The flood in Thailand caught manufacturers off guard, but damages and losses are more than initially analysed. The outlook of the hard disk supplies are grimly forecasted to run out at the end of the year, leading to backlash in the first quarter of 2012.
It is no surprise that hard drive prices are increasing to the tune of 10 to 60 percent as a result of the flood which crippled factories of hardware manufacturers for weeks. Now a report shows that the supply of storage devices may run out.
Analyst Gus Richard of Piper Jaffray Investment Bank commented that this shortage of hard drives may occur at the end of November, and that tech industrial leaders aren’t proactive enough to take stock of the situation.

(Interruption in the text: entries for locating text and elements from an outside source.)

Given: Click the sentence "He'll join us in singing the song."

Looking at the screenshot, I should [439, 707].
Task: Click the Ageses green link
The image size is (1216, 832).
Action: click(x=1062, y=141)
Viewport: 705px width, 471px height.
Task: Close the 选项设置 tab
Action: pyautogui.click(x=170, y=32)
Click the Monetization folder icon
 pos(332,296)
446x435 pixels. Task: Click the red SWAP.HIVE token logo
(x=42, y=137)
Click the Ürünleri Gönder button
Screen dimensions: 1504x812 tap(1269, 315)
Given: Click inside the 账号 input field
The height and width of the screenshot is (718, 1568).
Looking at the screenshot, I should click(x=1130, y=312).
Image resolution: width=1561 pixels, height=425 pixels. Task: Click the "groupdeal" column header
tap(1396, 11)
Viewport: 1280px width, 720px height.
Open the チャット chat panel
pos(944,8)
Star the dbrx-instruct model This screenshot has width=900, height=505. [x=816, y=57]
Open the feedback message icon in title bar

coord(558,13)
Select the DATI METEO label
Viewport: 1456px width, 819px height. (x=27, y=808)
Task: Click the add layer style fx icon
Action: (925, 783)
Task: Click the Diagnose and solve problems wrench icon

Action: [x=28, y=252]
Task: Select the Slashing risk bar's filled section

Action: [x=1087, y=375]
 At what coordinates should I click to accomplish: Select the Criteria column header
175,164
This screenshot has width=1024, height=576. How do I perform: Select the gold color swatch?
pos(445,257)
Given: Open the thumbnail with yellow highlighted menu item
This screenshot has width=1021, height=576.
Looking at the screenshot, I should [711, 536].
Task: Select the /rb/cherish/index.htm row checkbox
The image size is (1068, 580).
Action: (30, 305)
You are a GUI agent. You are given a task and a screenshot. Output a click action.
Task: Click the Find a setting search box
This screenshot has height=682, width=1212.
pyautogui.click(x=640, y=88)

Just a few months ago, the tsunami and earthquakes in Japan became the earliest reminder this year of the weakness that the global supply chain possesses, decapacitating car component factories and inducing a major loss.
"Nobody seems to be really paying attention. Everyone overreacted to the disaster in Japan. And now I think they're underreacting," he mentions.
While current analysis shows PC manufacturers are already 60 million hard drives behind the demand of 180 million units, the shortage situation will become more dire in Q1 2012.
In a note by Piper Jaffray, they mention "While it is difficult to calculate, we would estimate that limited drive availability will reduce PCs sales by 10-20M units over the next couple of quarters with 2.5M to 7.5M in demand destruction and 7.5M to 12.5M in deferred purchases."